Si alguien todavía duda de las afirmaciones precedentes, solo tiene que repasar las cifras de visitantes de la Sagrada Família y de la Casa Milà, que compiten como símbolos de Barcelona (a pesar de la intelectualidad barcelonesa, impotente para pararlo). Solo tiene que considerar que la antigua fundación de Caixa Catalunya puede ser viable gracias a los ingresos generados por el icono mundial de La Pedrera. Solo tiene que comparar las cifras de los visitantes del Museu Dalí de Figueres con las de los demás. Solo tiene que aprovechar para ir a París, digo París, la meca en estos asuntos, donde la gran exposición que le dedica el Pompidou bate récords de público, con colas de horas y horario de apertura hasta la medianoche (¡en París!). No hay ninguna duda, no vale la pena buscar reticencias ni discutir. Quizá este planeta está lleno de espíritus primarios que caen de cuatro patas en formalismos especulativos de feria. Quizá sí. Quizá el canon universal está mal hecho. Quizá Ausiàs March supera a Dante. Pero los lectores del mundo no lo creen así.

Son todavía muchos, entre nosotros, los que deberían corregir su propia mirada, enmendar lo que han dicho, arrepentirse y pedir excusas de lo que han hecho contra Gaudí y Dalí. ¿Cómo es que, mientras son venerados universalmente, tantos catalanes todavía les desprecian? No es una pregunta insignificante. Una consecuencia nefasta, entre otras: que la exposición de París irá a Madrid pero no a Barcelona por desinterés de los que hace unos años la podían haber traído, cuando se gestaba.

Antes de explicar la animadversión catalana, una consideración que deja a su tierra en mejor lugar. Gaudí y Dalí solo se explican en el contexto de este país. Sin los encargos de los Güell, los Milà, los visionarios que impulsaban la Sagrada Família o el apoyo de Maragall, Gaudí existiría pero su obra no. Sin la ebullición creativa de la cultura catalana en los primeros decenios del siglo XX, sin la cercanía de Barcelona a París, el genio de Dalí no habría encontrado un ambiente propicio para estallar. Y no es solo la catalanidad, sentida por ambos de manera incuestionable, sino también -es muy probable- el hecho de que tanto Gaudí como Dalí rimen con rumí, por expresarlo de alguna manera. Sobre su pertenencia a una etnia menospreciada pero abundante en genio no hay ni controversia, como si fuera tabú.

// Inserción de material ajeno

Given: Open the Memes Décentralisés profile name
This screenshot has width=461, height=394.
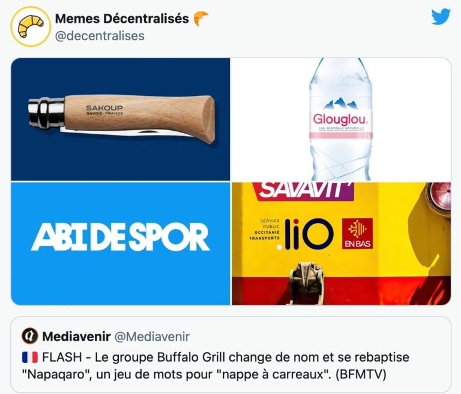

Según la Yourcenar, el tiempo es el gran escultor. No ha tenido que pasar mucho para que eleve a Gaudí y a Dalí a la categoría de cumbres del arte. A lo largo de la historia hemos visto cómo el tiempo actúa de enterrador de prestigios que en su momento habían llegado muy alto. Y, al revés o no, el tiempo consagra con todo el esplendor a aquellos que no ha conseguido destruir.

Como aliados del tiempo cuando ejerce, no de escultor sino de destructor perverso, nuestros antidalinianos y antigaudinianos han hecho lo posible para empequeñecer sus figuras. Incluso para destruirlas. El grueso de la intelectualidad catalana, ya antes en el caso de Gaudí pero con ambos desde la posguerra, ha resoplado y malhablado a diestro y siniestro. A Gaudí no se le perdona el fervor religioso, cuando justamente, al igual que los místicos, este fervor religioso es la clave de bóveda de su inspiración. A Dalí no se le perdona todavía (¡a estas alturas!) que fuera anticomunista, cuando es del todo evidente que el comunismo, como todos los totalitarismos, prohíbe la libertad creativa y castiga de manera inhumana y cruel el sentido crítico de los artistas.